Tento afastar pensamentos nefastos. Recordo minha ingênua infância à beira-mar, andando de bicicleta. Afofando gatinhos e pulando elástico. Brincando de elefantinho colorido, pique esconde, polícia e ladrão...

“É sério? No Vivendas da Barra Pesada???” Sempre assim: a ternura das minhas memórias sendo interrompida pelo cutucão real ou virtual dos fatos, pois em todos os grupos recebo memes e sofro bullying.

“Olha ela: ex-condomínion!”

“O lugar é ótimo, o que mata é a vizinhança.”

Miliciano pede açúcar ou manda bala?”

Meu avô comprou nossa casa –ironia das ironias, a de número 17– quando a Barra da Tijuca era praticamente areia. O condomínio não tinha muros. Os carros dormiam destrancados. O sorveteiro vendia picolé fiado.
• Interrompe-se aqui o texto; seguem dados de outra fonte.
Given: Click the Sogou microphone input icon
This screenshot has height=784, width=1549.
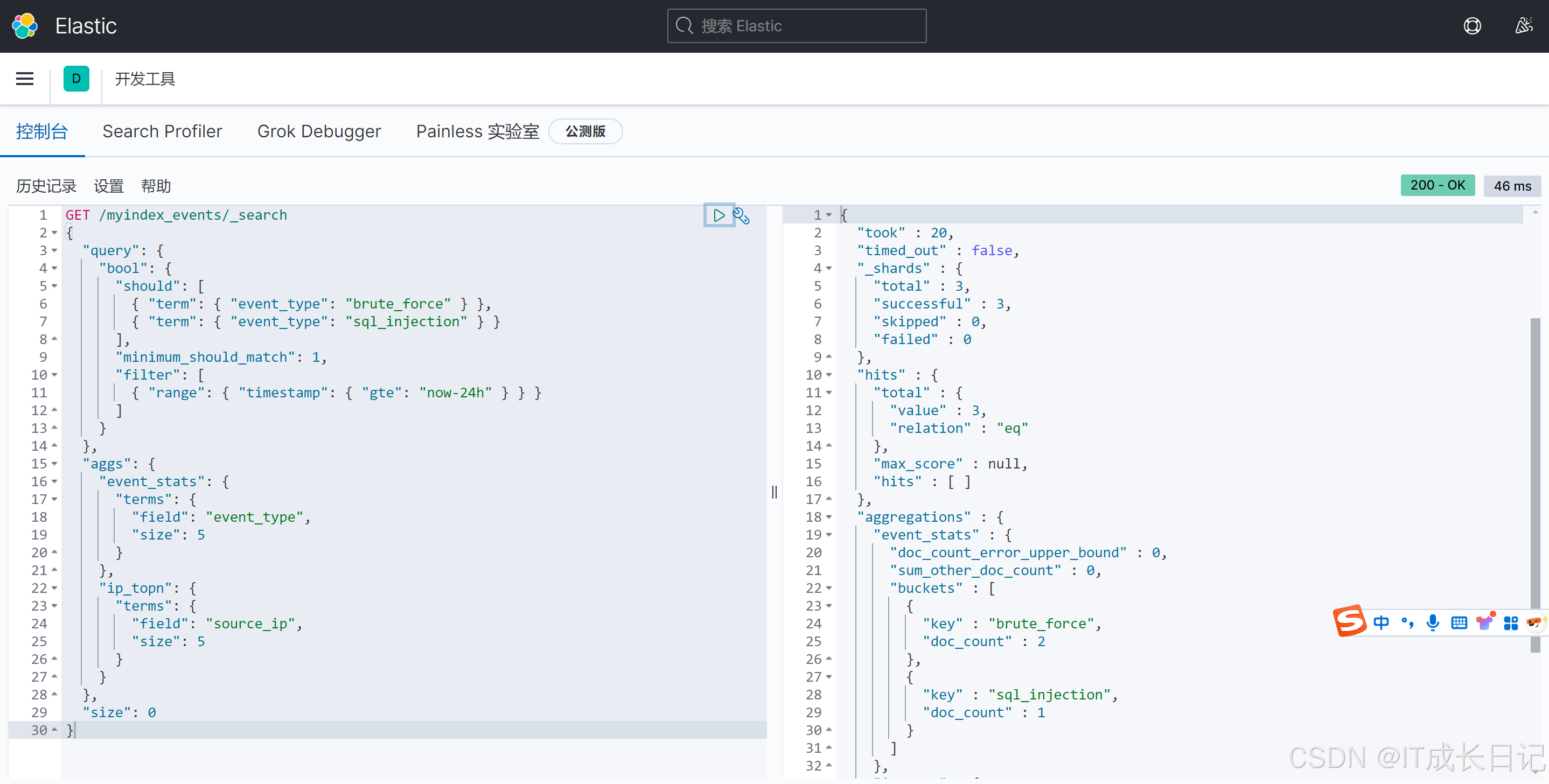Looking at the screenshot, I should point(1433,622).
Lembro que...

“Conta logo do vizinho traficante.”

Foi o episódio mais tosco do "CSI Minha Vida". Helicóptero sobrevoando nossa rua. Até aí, tranquilo. Por mais de 30 anos, reza a lenda que um ônibus vendia churros de cocaína numa praça ali perto e ninguém nem nada. O problema foi num sábado à noite, eu saindo do banho. Papai e meu então namorado no andar de baixo. Um deles grita: “Tá vestida? A polícia tá subindo!”.
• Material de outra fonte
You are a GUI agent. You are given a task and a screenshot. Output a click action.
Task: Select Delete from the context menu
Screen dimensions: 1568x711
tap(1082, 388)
Surgem, então, quatro agentes. O plano consistia em estourar o esconderijo do vizinho trafica, indo pelo nosso telhado. Barrigudo e suado, um dos policiais pede: “Segura aqui, garota!”. Era um fuzil AR-15. Eu de toalha na cabeça. “Vem, gente!” Pisando na colcha da cama, eles pulam a janela.
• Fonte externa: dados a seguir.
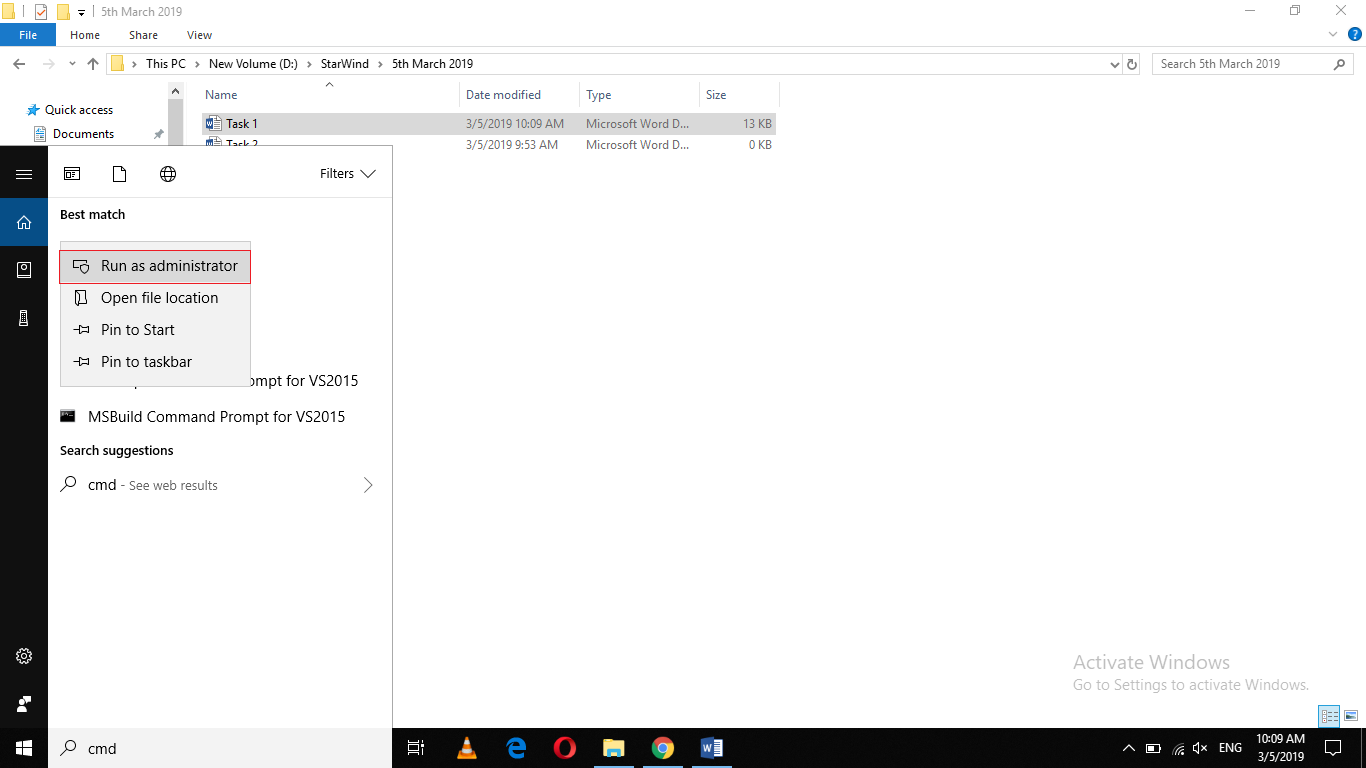Select the Task 1 Word document
This screenshot has height=768, width=1366.
click(241, 123)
O barrigudo quase entala, atrapalhado nível Didi Mocó. Por um minuto, achei que esqueceriam o fuzil e levariam meu secador de cabelo.

“E aí?” Vida bandida que segue: o meliante já tinha vazado. Anos depois, Marielle é morta e descobrem um dos acusados morando lá. O resto é coletiva em prancha de surfe, treta na portaria, “gripezinha”. E a nostalgia difícil da juventude e das rodadas de Jogo da Vida com alguns que, hoje, são contra máscara e lockdown.

Por sorte ainda gosto de Scrabble e Dicionário, mas encerro sem formar o nome ou definir aquela figura. Não preciso. Há poucos dias, manifestantes ergueram uma faixa na porta do condomínio. Dizendo com todas as letras: “O genocida mora aqui”.